Maritime arbitration is an alternative means of handling conflicts, including shipping disputes, outside of the court system. In general, arbitration serves as a key tool to help various parties come to an agreement without litigating or using the judicial system. In arbitration, the parties to a conflict agree to hire a third party to provide an impartial opinion, which may be the final word on something that has the potential to become a thorny and protracted legal battle.
Different kinds of arbitration apply to different maritime cases. Some kinds of arbitration are binding, which means the parties agree to abide by the finding of the arbiter. In other kinds of arbitration, called “non-binding,” the opinion presented is solely as a reference for further action. Other forms of alternative dispute resolution (ADR) include mediation, where the third party also acts as a resource.
Maritime arbitration can apply to a range of situations. In some cases, disagreements over the shipping and handling of sea-bound freight can generate the need for a panel of arbiters to rule on a maritime issue. There are also many cases where maritime work injury disputes can use arbitration. Specific laws on protections for maritime workers and unions contribute to the need for legal alternatives when conflicts arise between an employer and workers.
Some kinds of maritime arbitration that are focused on employment may relate to the Jones Act, an antique but still active law about general liability for dangers at sea. Maritime arbitration might also take into effect the complicated legal aspects of taking freight through international waters, where the rule of law may be much more abstract than it is on land. Confusions over maritime law have led to a lot of different kinds of conflict between parties with financial incentives around a shipping practice.

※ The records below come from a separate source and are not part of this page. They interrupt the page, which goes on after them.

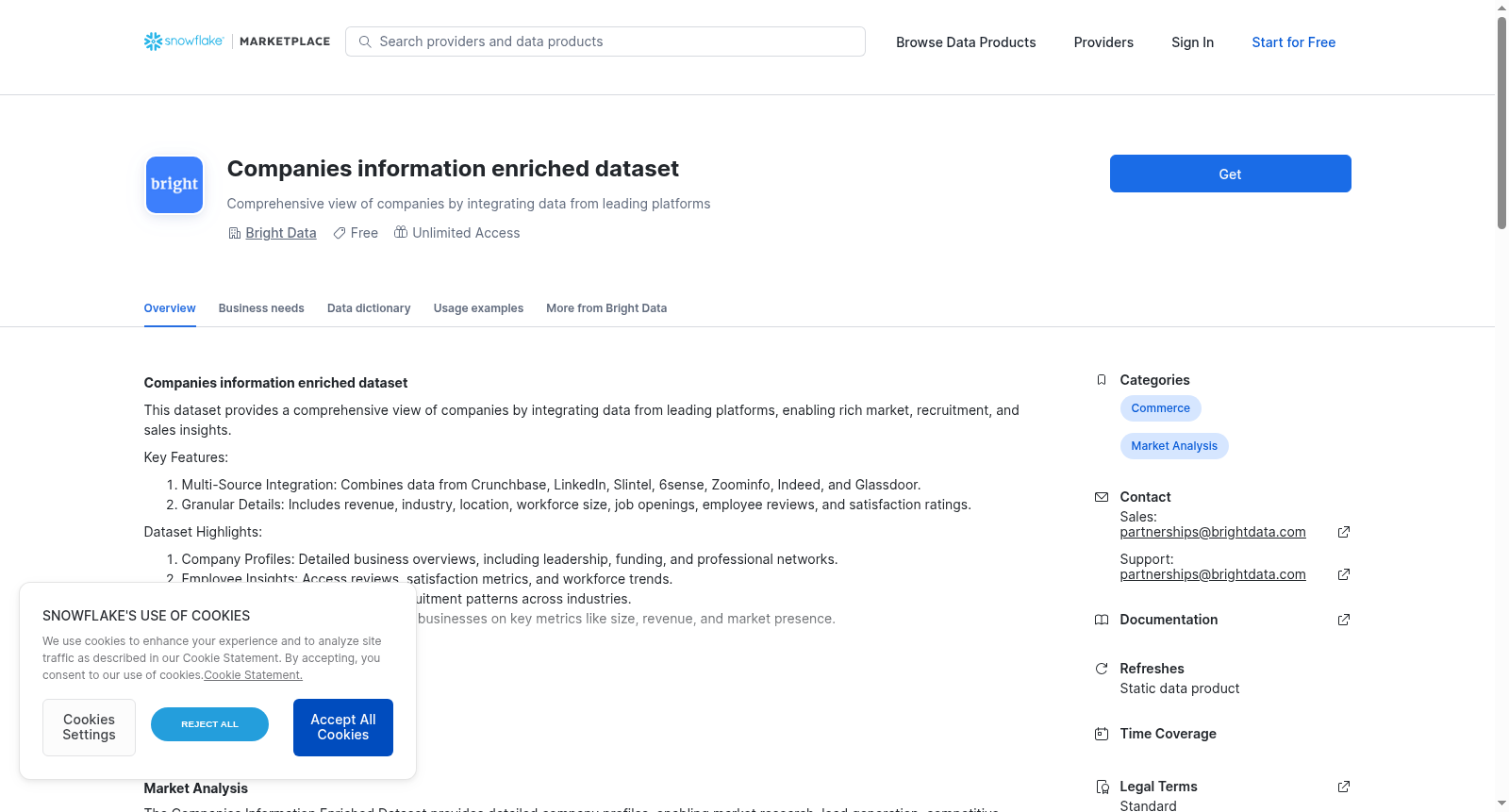Click the Refreshes circular arrow icon
This screenshot has width=1509, height=812.
[1101, 669]
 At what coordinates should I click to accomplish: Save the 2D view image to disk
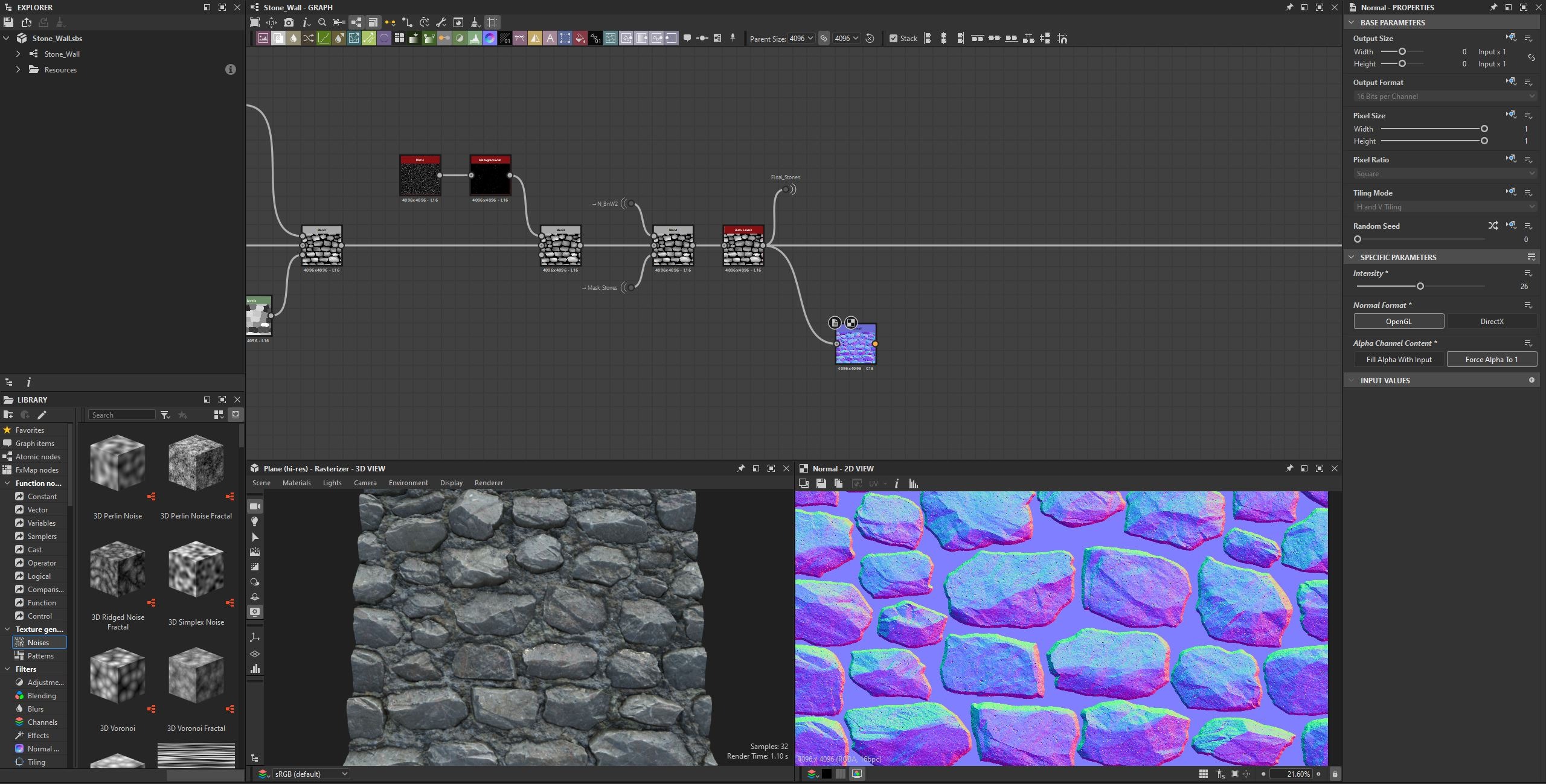[x=821, y=483]
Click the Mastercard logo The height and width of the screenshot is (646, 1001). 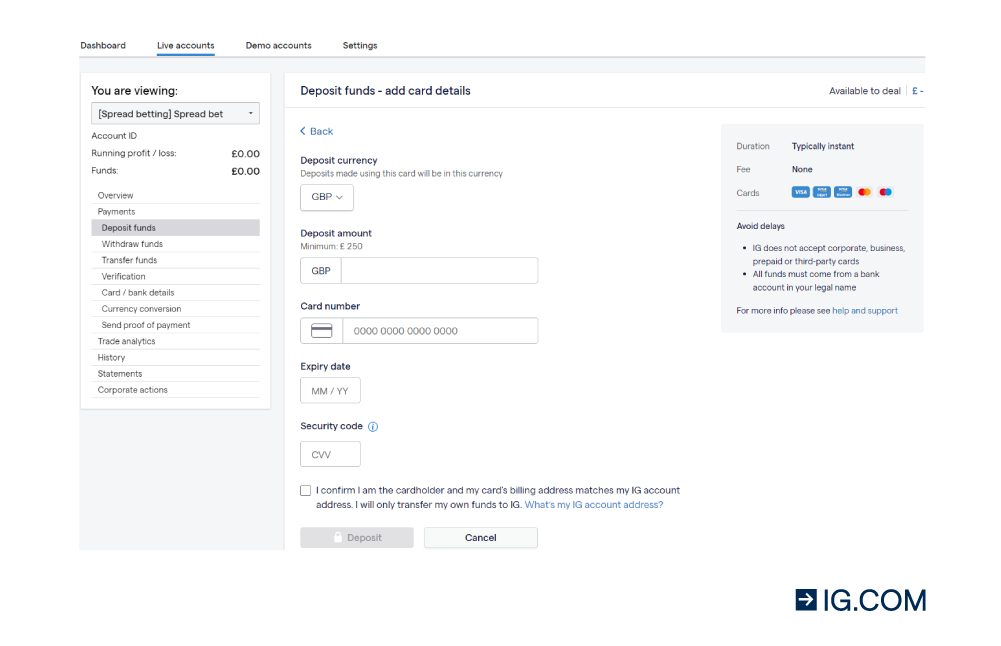pyautogui.click(x=864, y=192)
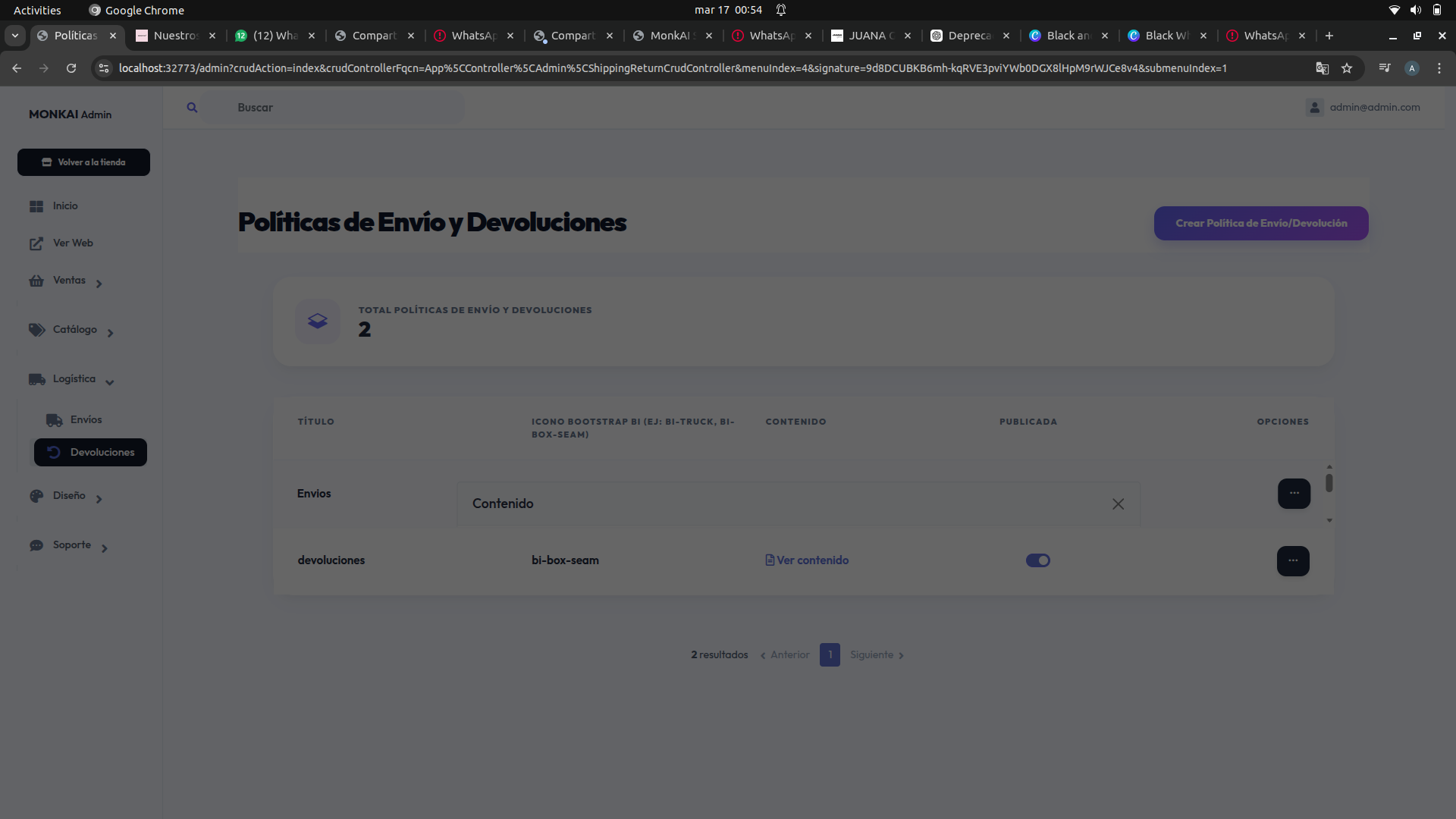Expand the Catálogo sidebar menu
This screenshot has width=1456, height=819.
click(74, 330)
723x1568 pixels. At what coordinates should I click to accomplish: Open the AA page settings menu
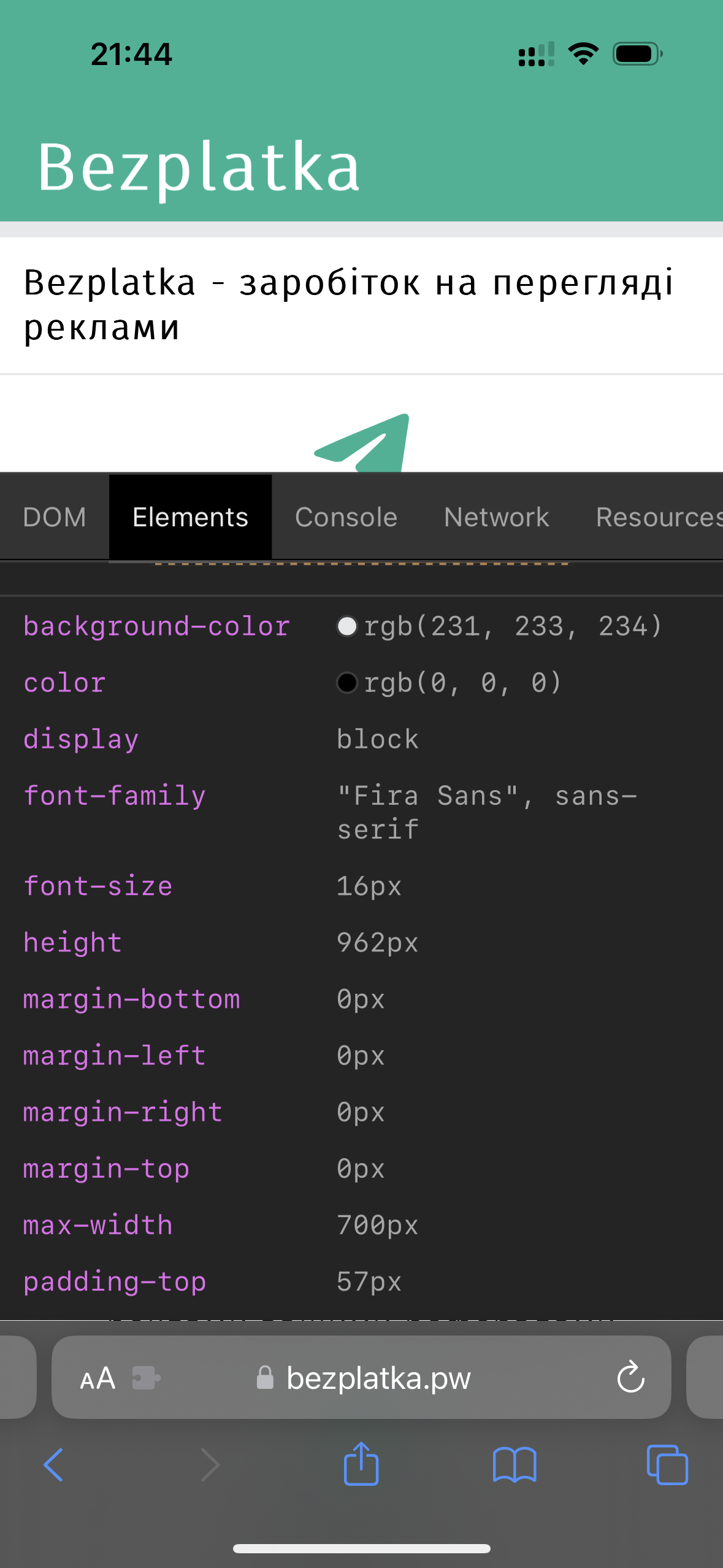98,1378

When maritime arbitration is approached as an option, the lawyers of each party can give an opinion on whether it is in their client’s best interest to pursue this alternative. Arbitration can be an effective way to make resolution easier. It can also be seen as a less thorough way to resolve a complex issue. As judicial systems are often regarded as overcomplicated and time consuming, arbitration has become popular in many industries, including some of those that focus on the high seas.